Menanggapi perihal tersebut, Humas Pengadilan Negeri Jakarta Pusat Bambang Nurcahyo menyebut, salah satu alasan penggunaan poin pertimbangan itu untuk mengedepankan asas praduga tak bersalah.

"Itu adalah untuk menjaga asas praduga tidak bersalah. Jadi, harus dibaca poin 2 itu adalah satu kesatuan sebelum itu mempunyai hukum yang tetap, jadi untuk menjaga asas praduga tidak bersalah, before the law sebelum mempunyai kekuatan hukum yang tetap," ucap Bambang kepada wartawan, Selasa, 24 Agustus.
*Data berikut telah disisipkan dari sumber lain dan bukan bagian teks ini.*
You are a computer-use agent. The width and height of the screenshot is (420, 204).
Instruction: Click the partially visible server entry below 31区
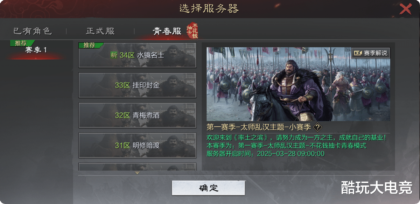(x=137, y=167)
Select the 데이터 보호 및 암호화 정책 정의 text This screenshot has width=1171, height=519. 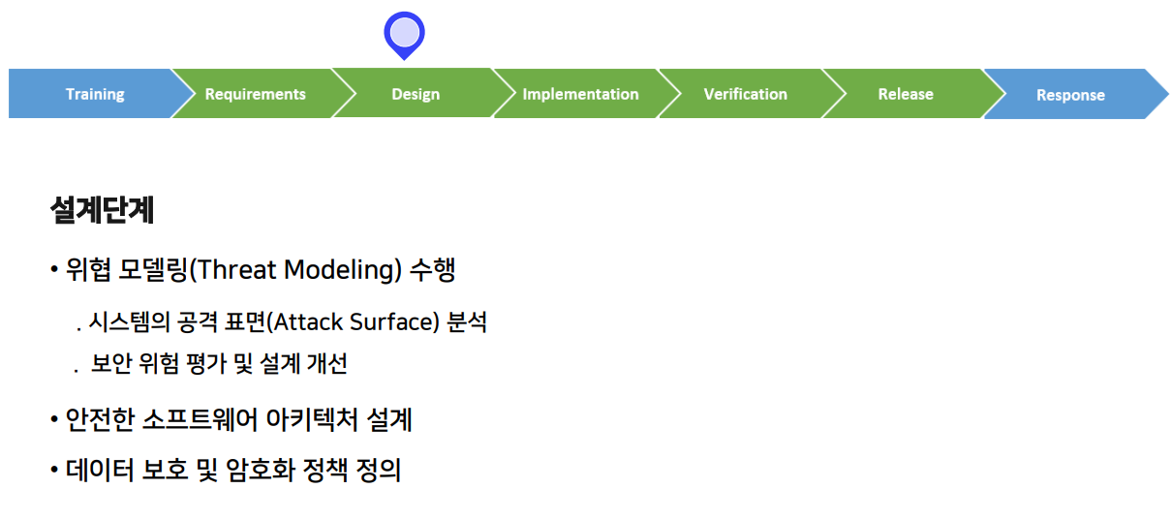232,472
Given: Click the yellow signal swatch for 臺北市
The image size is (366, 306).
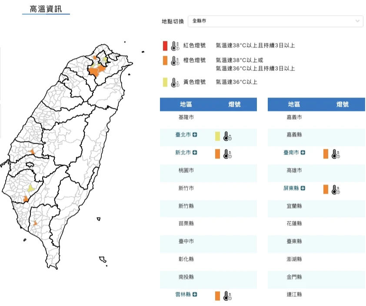Looking at the screenshot, I should (217, 136).
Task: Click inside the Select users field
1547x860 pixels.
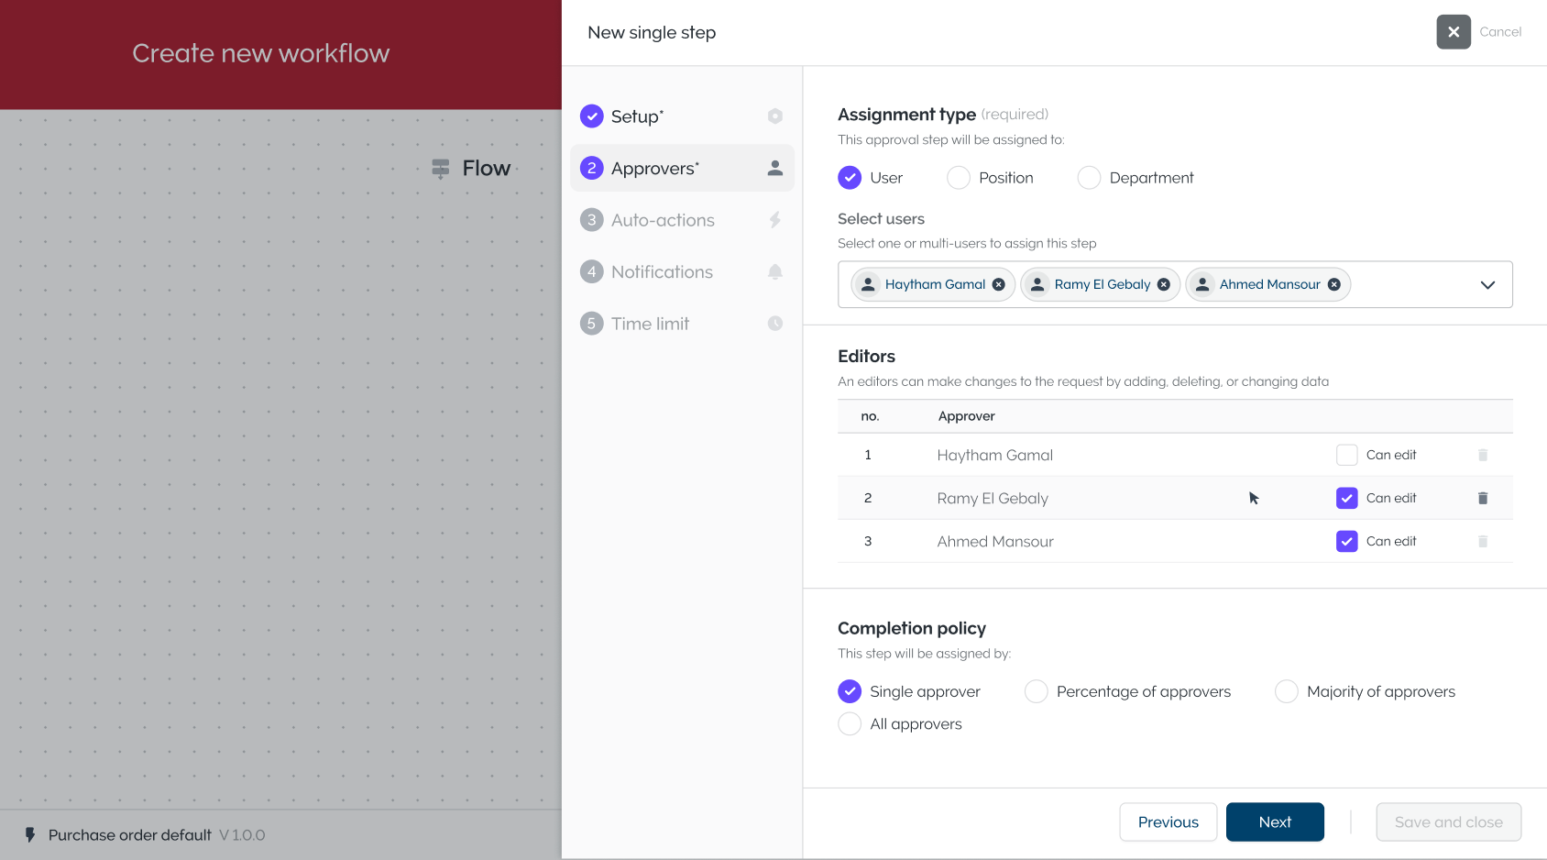Action: click(1411, 285)
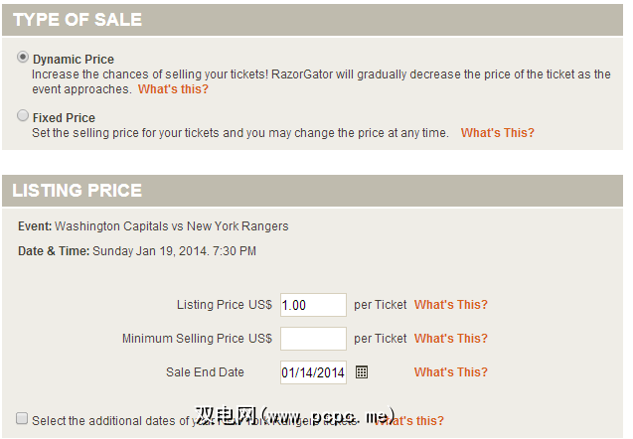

Kemudian, Bambang juga menyebut dalam membuat putusan majelis hakim haruslah bersikap objektif. Termasuk memikirkan hak-hak terdakwa yaitu asas praduga tak bersalah.

"Majelisnya ingin menerapkan bahwa seorang itu sebelum mempunyai kekuatan hukum tetap asas praduganya harus kita lindungi walaupun dalam tanda kutip tahu salah tapi kan pengadilan pintu gerbang untuk membuktikan itu bersalah atau tidak," kata dia.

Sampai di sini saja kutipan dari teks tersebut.